Abstract

Experimental results from the National Spherical Torus Experiment (NSTX), a medium-size spherical tokamak with a compact divertor, and DIII-D, a large conventional aspect ratio tokamak, demonstrate that the snowflake (SF) divertor configuration may provide a promising solution for mitigating divertor heat loads and target plate erosion compatible with core H-mode confinement in the future fusion devices, where the standard radiative divertor solution may be inadequate. In NSTX, where the initial high-power SF experiment was performed, the SF divertor was compatible with H-mode confinement, and led to the destabilization of large Edge Localized Modes (ELMs).
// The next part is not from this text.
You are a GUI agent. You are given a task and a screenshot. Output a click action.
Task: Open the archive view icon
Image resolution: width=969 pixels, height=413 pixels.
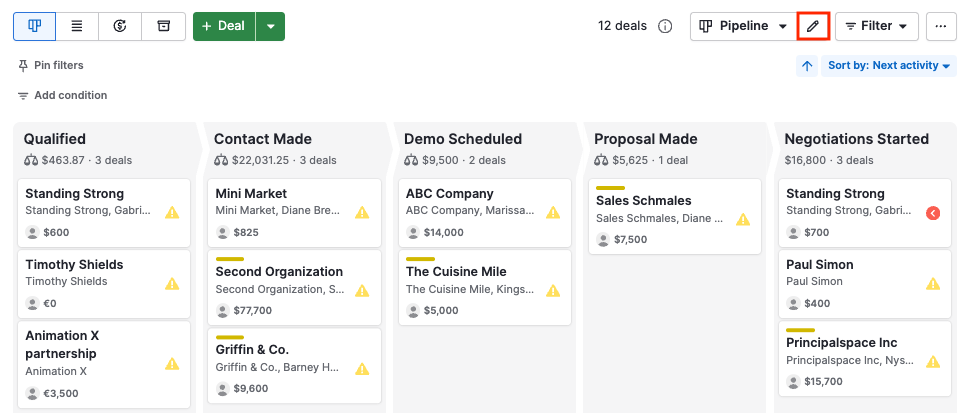tap(163, 26)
However, a stable partial detachment of the outer strike point was also achieved where inter-ELM peak heat flux was reduced by factors 3–5, and peak ELM heat flux was reduced by up to 80% (see standard divertor). The DIII-D studies show the SF divertor enables significant power spreading in attached and radiative divertor conditions. Results include: compatibility with the core and pedestal, peak inter-ELM divertor heat flux reduction due to geometry at lower $n_{e}$ , and ELM energy and divertor peak heat flux reduction, especially prominent in radiative $D_{2}$ -seeded SF divertor, and nearly complete power detachment and broader radiated power distribution in the radiative $D_{2}$ -seeded SF divertor at $P_{\text {SOL}}=3-4$ MW. A variety of SF configurations can be supported by the divertor coil set in NSTX Upgrade. Edge transport modeling with the multifluid edge transport code UEDGE shows that the radiative SF divertor can successfully reduce peak divertor heat flux for the projected $P_{\text {SOL}} \simeq 9$ MW case. The radiative SF divertor with carbon impurity provides a wider $n_{e}$ operating window, 50% less argon is needed in the impurity-seeded SF configuration to achieve similar $q_{\text {peak}}$ reduction factors (see standard divertor).